“De pequenino se torce o motorzinho”

Toyota Yaris Hybrid

Depois de ter ensaiado o Lexus CT200 com o mais conhecido motor híbrido do grupo Toyota – o  que equipa o CT, o Prius, o Auris e, provavelmente, alguns tratores e microondas  lá para o Japão – foi a altura de dar a vez aos mais pequenos. Neste caso, a mais recente adição híbrida ao cardápio Toyota: o Yaris Hybrid. A base é um Yaris normal (neste ensaio foi a versão Square Collection, com algum equipamente extra e exclusivo, que ainda está com preço promocional), à qual se instala o motor quatro cilindros, 1.5 litros híbrido com 100 cavalos, capaz de consumos abaixo dos 5 litros aos 100 quilómetros.

As primeiras impressões são boas. O visual e o design do carro são pontos positivos. Para quem, como eu, ainda tem presente as gerações anteriores do Yaris, sabe o quando esta melhorou. As outras não era más, atenção, mas em termos gerais, esta é mais crescida, mais evoluida, sem preder o cariz jovem e fresco que a Toyota idealizou para este modelo. Onde eu escrevi “não eram más”, deve ler-se “não eram más, tirando a hedionda segunda geração, que mais parecia ter saído de um hospital, cheia de cortisona no corpo”. Tirando essa, está tudo bem no universo automóvel. Este novo Yaris veio reestabelecer o equilíbrio.

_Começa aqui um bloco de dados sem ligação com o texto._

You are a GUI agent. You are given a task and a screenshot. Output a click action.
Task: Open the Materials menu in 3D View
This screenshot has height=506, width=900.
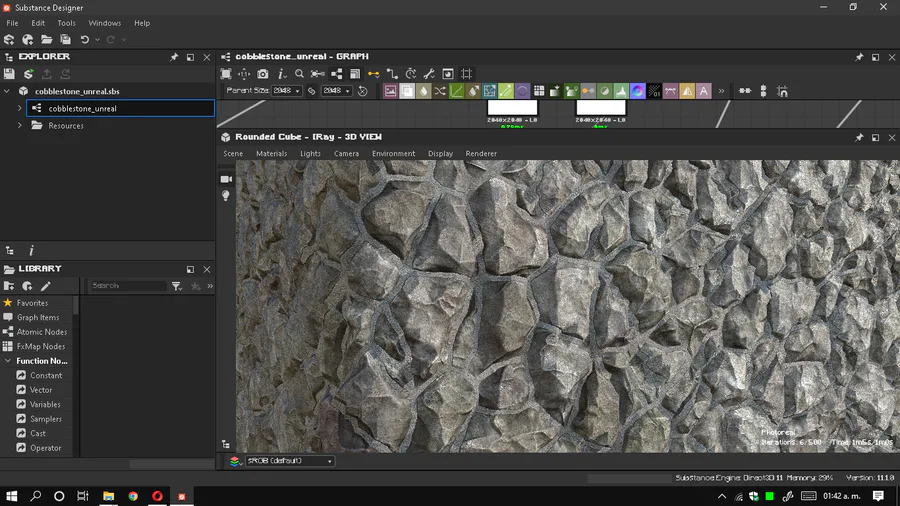271,154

Em particular, com esta versão híbrida. O motor comporta-se muito bem. É linear, transfere a potência de uma forma controlada e ideal para a cidade. Contém os consumos e, quando precisa e pisamos o acelerador, também sabe ser mais arisca. Sim, acabei de usar a palavra arisca para descrever um carro. A minha carreira chegou ao seu pico.

A partir daqui é sempre a descer. Um pouco como a carga das baterias deste Yaris. Bem sei que era impossível dar mais autonomia; primeiro, porque queremos ser híbridos mas também queremos  que se vá comprar combustível – é preciso alimentar o loby dos fósseis em deterimento do desenvolvimento de super baterias – segundo, porque, sejamos francos, é só um Yaris. Quem compra este carro, fá-lo porque tem uma preocupação com o consumo, com o planeta e porque percebe que, neste carro, tem um aliado para a cidade e um amigo para fora dela. E isso basta! É suficiente. Em particular nesta versão Square Collection, com a dupla cor, as jantes exclusivas, o sistema de navegação e os restantes extras, está aqui uma opção interessante para quem quer um carro mais pequeno, económico e divertido.